In Hong Kong, you literally get about 3.5 pages of A4 to fill for your annual income tax returns, the vast majority of which you can leave blank unless you are one of the richer people and do rich people things.

And then we have taxes on very few other things, which you simply pay at the time of purchase: - Alcohol - Motor vehicles - Real estate - Stocks I don't think I'm missing anything important.

We have no other sales taxes otherwise. And look at us, we are a 1st-world economy, despite being such a small city.


Hong Kong's top bracket is 17%. Of course it's simple because the gov't doesn't collect much tax so doesn't need a bunch of exceptions and rules for tax relief.


The tax code is complex because the economic realities we want to assess taxes on are complex. A naive treatment would be both trivial to bypass and ruinous to unlucky innocent people.


Hmmm, how does the IRS check? Purely manually? Surely there are some alternatives out there. Worst case scenario, the government buys a turbo tax competitor


Not that I expect it to succeed, but I wonder what would happen if you tried throwing machine translation at the raw tax code.


What if we rewrote the tax code with code? There are many high level languages (especially functional ones) which could address this problem domain really well if we had the courage to start completely over.

Imagine a legal document that is written using terminology that is ultimately just a series of higher-order functions. A human could make sense of it with some training, and a computer could directly execute it with determinism.


Legal documents are already a combination of data values and custom rules, they just also reference external rule sets such as legislation, regulation or case law. I work at a company where we use the same data points to generate the legal documents for a funding round as well as the cap table before and after the round is closed. Term sheets are just a very verbose data file lol.

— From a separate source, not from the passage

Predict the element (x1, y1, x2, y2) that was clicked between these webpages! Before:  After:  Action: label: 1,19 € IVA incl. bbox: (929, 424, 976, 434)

I strongly disagree with this.

The tax code is relatively straightforward for a programmer. It’s a bunch of conditional statements and simple math. Even the cases you mention are straightforward compared to the usual ambiguity that comes with engineering a product.

TurboTax is awful software. One question at a time, their user flow is AWFUL. Truly abysmal design for even the simplest of tax situations.

The IRS’s free file fillable form site is similarly awful; their asynchronous, background xml validation of forms after they’ve been submitted to notify you that their system let you input something invalid is a laughable system design.

This market is ripe for disruption. I do feel that should come from the government itself, but that seems unlikely for political reasons.


You mean for free file forms you don't like getting an email with some incomprehensible language? Oh, don't worry they provide a tool. Just copy the _entire_ email they send you and paste in some tool.

Genuinely it is a horrible experience, but I suppose it is better filing by paper and waiting a few weeks for a small correction.


Well, I thought so too. Until I realized six months later that I hadn't gotten my refund. Turns out that I'd gotten an email shortly after submission that had gone unnoticed saying that my return had failed xml validation, just like you. What was the point of the frontend validation before submission? Why isn't the full validation done before submission properly? Total nonsense.

I re-filed with paper... still hasn't showed up on the IRS website.


Sounds like they just buy up potential competition early... So let's get started writing /something/ and get an easy pay off when they buy us out!


Aren't there a number of tools that people use already other than TurboTax? This seems incorrect.